Atnilpoe · 28/06/2023 17:28

I leave them to be bored, and obviously that means no screens. But screen wise they only have the TV anyway - so that’s not hard to remove. We do have an ipad that me and DH use for work, and they go on that the odd hour at the weekends, but it’s not theirs, so no need to “remove” it.

not sure what’s wrong with clubs though, surely a mix of both clubs and boredom is good!

A club or two isn't the issue but there are children going to clubs...1 or 2 every night after school and a few over the weekend wearing everyone out.

Avondale89 · 28/06/2023 22:43

elodiedie · 28/06/2023 22:15

This is a very middle class centric view of what childhood should be. The idea that well brought up children will be happy to sit and engage in solitary activities is pretty depressing. Reminds me of the Jane Austen women whiling away the time on pointless needlework projects.

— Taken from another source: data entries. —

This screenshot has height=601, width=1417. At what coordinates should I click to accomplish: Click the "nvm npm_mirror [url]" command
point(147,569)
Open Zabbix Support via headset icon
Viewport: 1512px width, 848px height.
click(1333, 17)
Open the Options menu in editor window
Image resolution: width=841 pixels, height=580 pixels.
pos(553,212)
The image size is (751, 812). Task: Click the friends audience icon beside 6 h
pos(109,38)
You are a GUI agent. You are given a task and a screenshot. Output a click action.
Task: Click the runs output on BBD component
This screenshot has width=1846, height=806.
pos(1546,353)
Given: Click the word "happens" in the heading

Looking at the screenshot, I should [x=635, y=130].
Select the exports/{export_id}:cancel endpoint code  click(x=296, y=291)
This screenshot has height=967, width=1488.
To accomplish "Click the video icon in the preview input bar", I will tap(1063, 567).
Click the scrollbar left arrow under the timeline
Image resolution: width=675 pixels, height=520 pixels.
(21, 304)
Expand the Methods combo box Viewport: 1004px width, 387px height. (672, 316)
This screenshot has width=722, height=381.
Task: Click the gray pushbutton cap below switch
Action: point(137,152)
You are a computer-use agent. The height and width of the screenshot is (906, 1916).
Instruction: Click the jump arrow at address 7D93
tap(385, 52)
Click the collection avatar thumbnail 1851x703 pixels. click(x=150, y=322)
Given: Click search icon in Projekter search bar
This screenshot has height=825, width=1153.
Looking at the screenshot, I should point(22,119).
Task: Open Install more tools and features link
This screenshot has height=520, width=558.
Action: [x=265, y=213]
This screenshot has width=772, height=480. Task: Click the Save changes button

Children are social. They want to play with others. They want to use their whole bodies. That’s how they really learn and develop.

Really struggling to see what’s middle class about it? Surely kids (of all socioeconomic backgrounds) need downtime without constant stimulation?

Also allowing children to be bored during the day doesn’t preclude them from moving their
bodies and playing with other kids. It just means their parents/guardians are not constantly micromanaging their free time.

elodiedie · 28/06/2023 22:53

I totally agree with not managing their time. What I disagree with is that this is working well of the child then engages in quiet, solitary activities.

Children given true undirected time will want to play outside with other children. Here they’ll push boundaries, get into trouble and put themselves in potentially dangerous situations, eg climbing trees. This is the type of play that’s not open to our children and exactly what they would benefit from most.

Summerfun54321 · 28/06/2023 23:09

It's much easier to be bored with other children than bored alone. I definitely spent most of my childhood bumbling around the house but was lucky enough to have 2 other siblings to do that with. Single children need to socialise through more structured activities.